Sandrine's Case
Page 26
“No, she’s not very pretty,” I agreed, then swept past her and moved on into the house, where I’d expected to head directly to bed. In fact, I was halfway down the corridor when Alexandria’s question stopped me.
“What was it about her, Dad?” she asked.
I turned to face my daughter. “It wasn’t something about April,” I said. “It was something about me.”
“And what was that?”
“My failure, I suppose,” I said.
Alexandria’s gaze grew oddly tender.
“A failure so deep I couldn’t admit it, and so I put it on everybody else,” I added.
On the shock of that recognition, I felt loosen and fly away the last cohering particles of me. “Now you know, Alexandria,” I concluded bluntly. “And so do I.”
DAY NINE
Call April Blankenship
She had taken a seat at the front of the courtroom, and there, just as he had nobly pledged, Clayton sat beside her, dressed in a fine black suit and with a small red rose in his lapel, a gentleman of the old breed, a man Sandrine had once called a chevalier, and whom she incontestably respected.

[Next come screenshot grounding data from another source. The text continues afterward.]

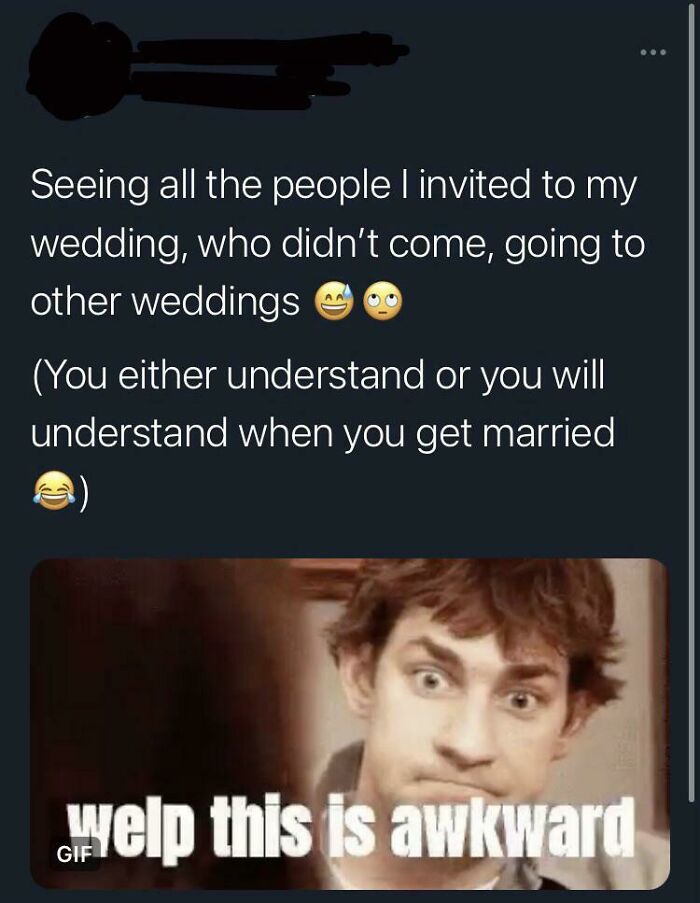Click the word 'awkward' in GIF caption
Screen dimensions: 700x903
point(511,827)
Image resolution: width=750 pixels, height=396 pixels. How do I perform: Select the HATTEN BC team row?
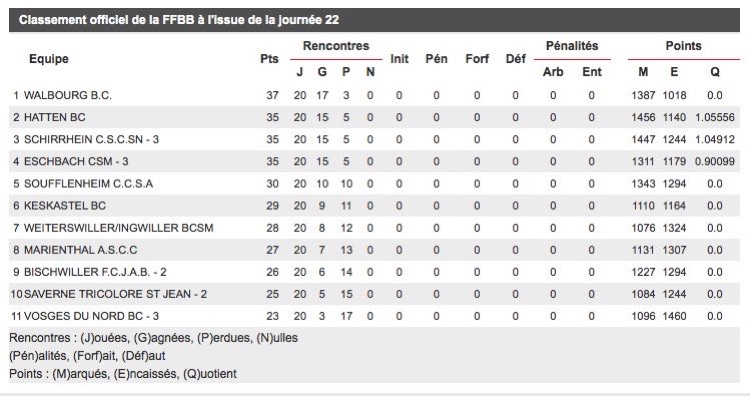pyautogui.click(x=374, y=117)
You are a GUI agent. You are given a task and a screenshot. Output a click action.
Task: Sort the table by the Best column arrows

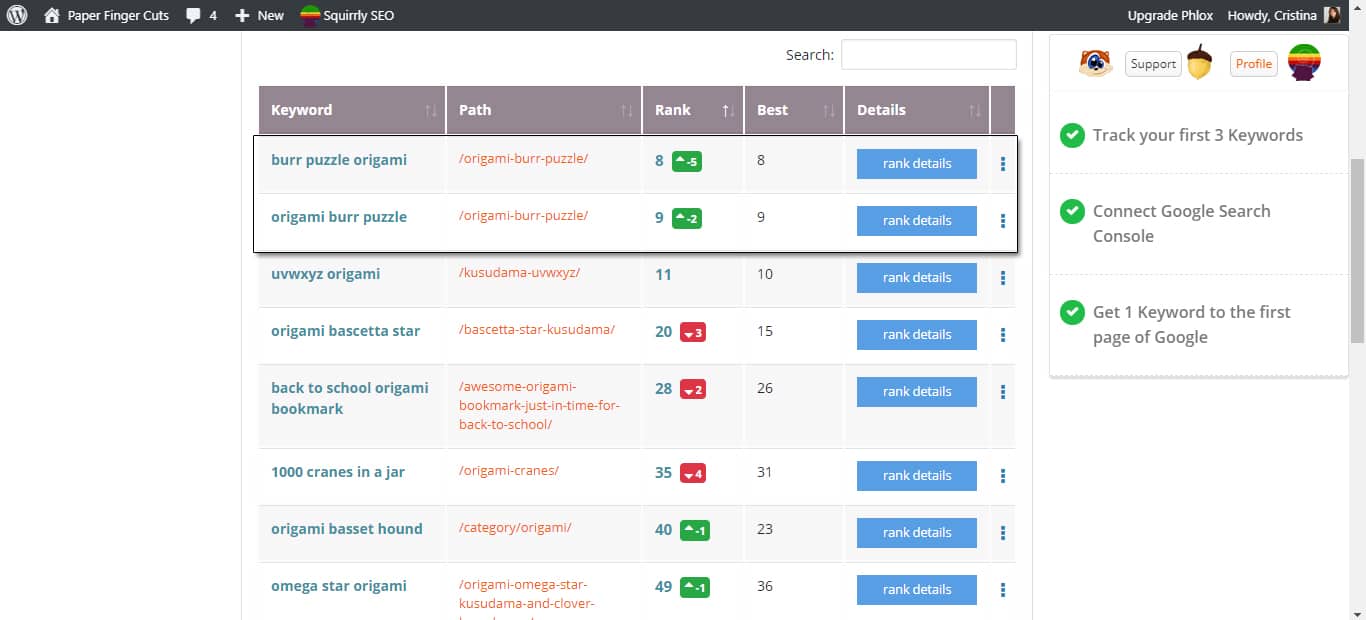[829, 110]
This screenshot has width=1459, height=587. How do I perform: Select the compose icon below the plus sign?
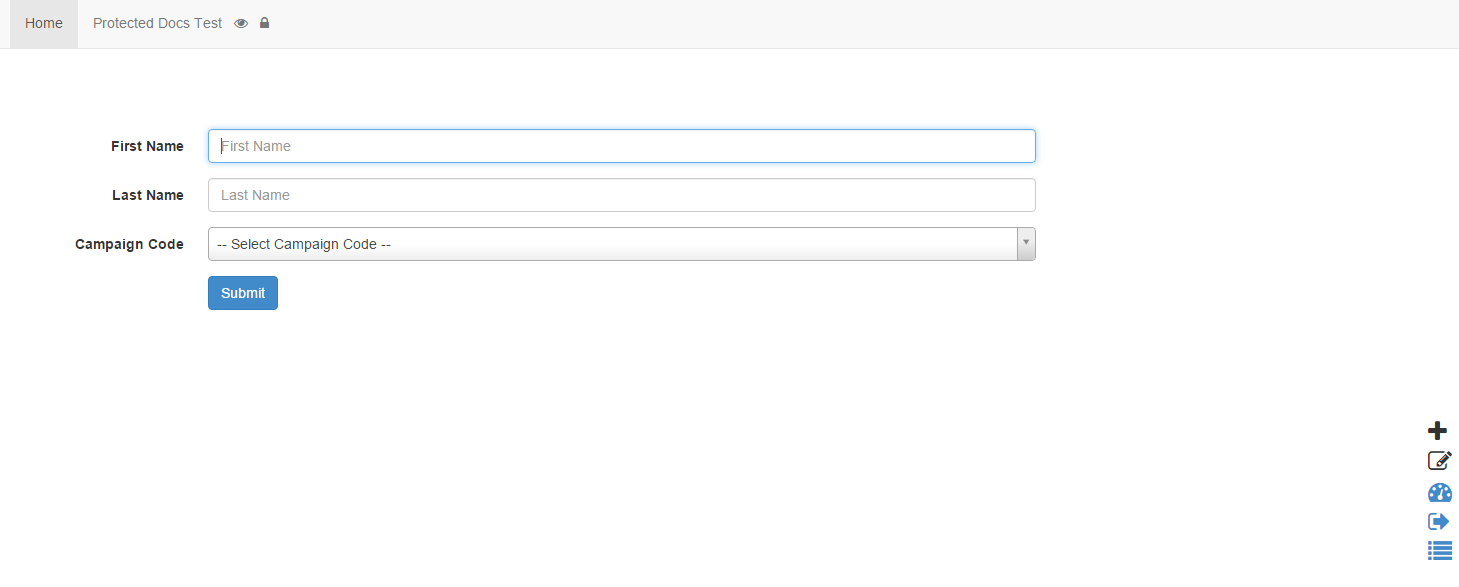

They were already seated when I came into the room, but neither of them looked at me as I took my place at the defense table. In response, I made no effort to look at them but simply pretended to busy myself with some papers Morty provided, and which he knew to be nothing more than stage props I was to use whenever I felt overwhelmed or bored. “Just pretend you’re reading something,” he’d told me at the beginning of my trial. “That shouldn’t be hard for you.”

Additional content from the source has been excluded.